__About this exercise__. Return all the data verbatim but without images.

__Record extracts__.
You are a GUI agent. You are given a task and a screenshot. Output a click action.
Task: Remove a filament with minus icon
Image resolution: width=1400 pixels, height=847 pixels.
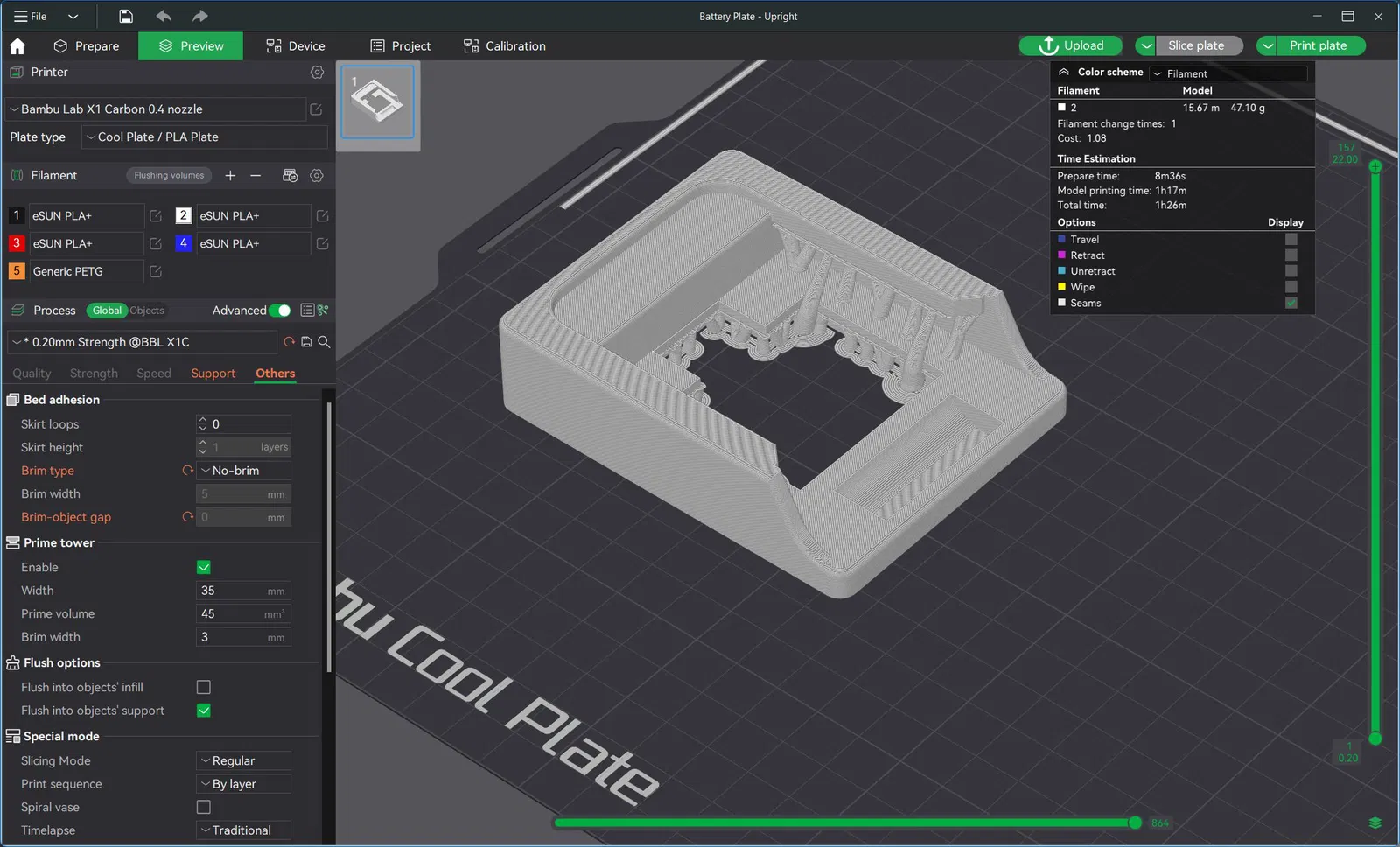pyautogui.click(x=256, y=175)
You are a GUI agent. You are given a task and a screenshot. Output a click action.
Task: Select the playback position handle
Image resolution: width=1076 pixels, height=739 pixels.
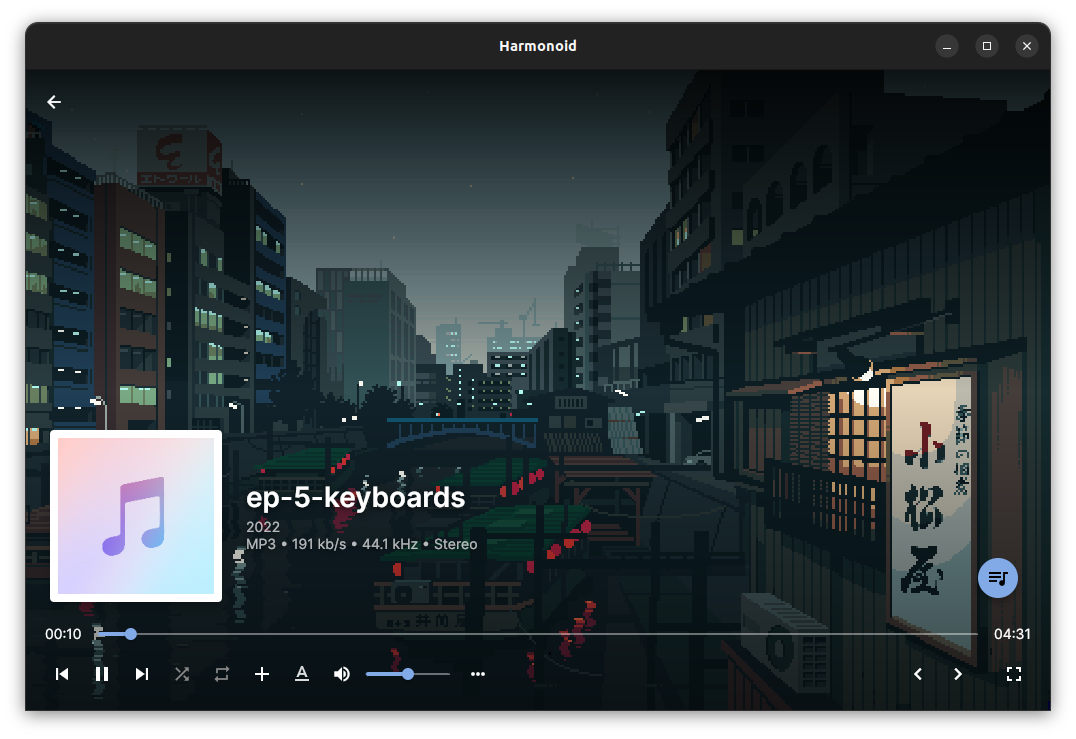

__Your solution__.
You are a GUI agent. You are given a task and a screenshot. Output a click action.
Task: Remove a filament with minus icon
Image resolution: width=1400 pixels, height=847 pixels.
pyautogui.click(x=256, y=175)
You are a GUI agent. You are given a task and a screenshot. Output a click action.
Task: Select the playback position handle
Image resolution: width=1076 pixels, height=739 pixels.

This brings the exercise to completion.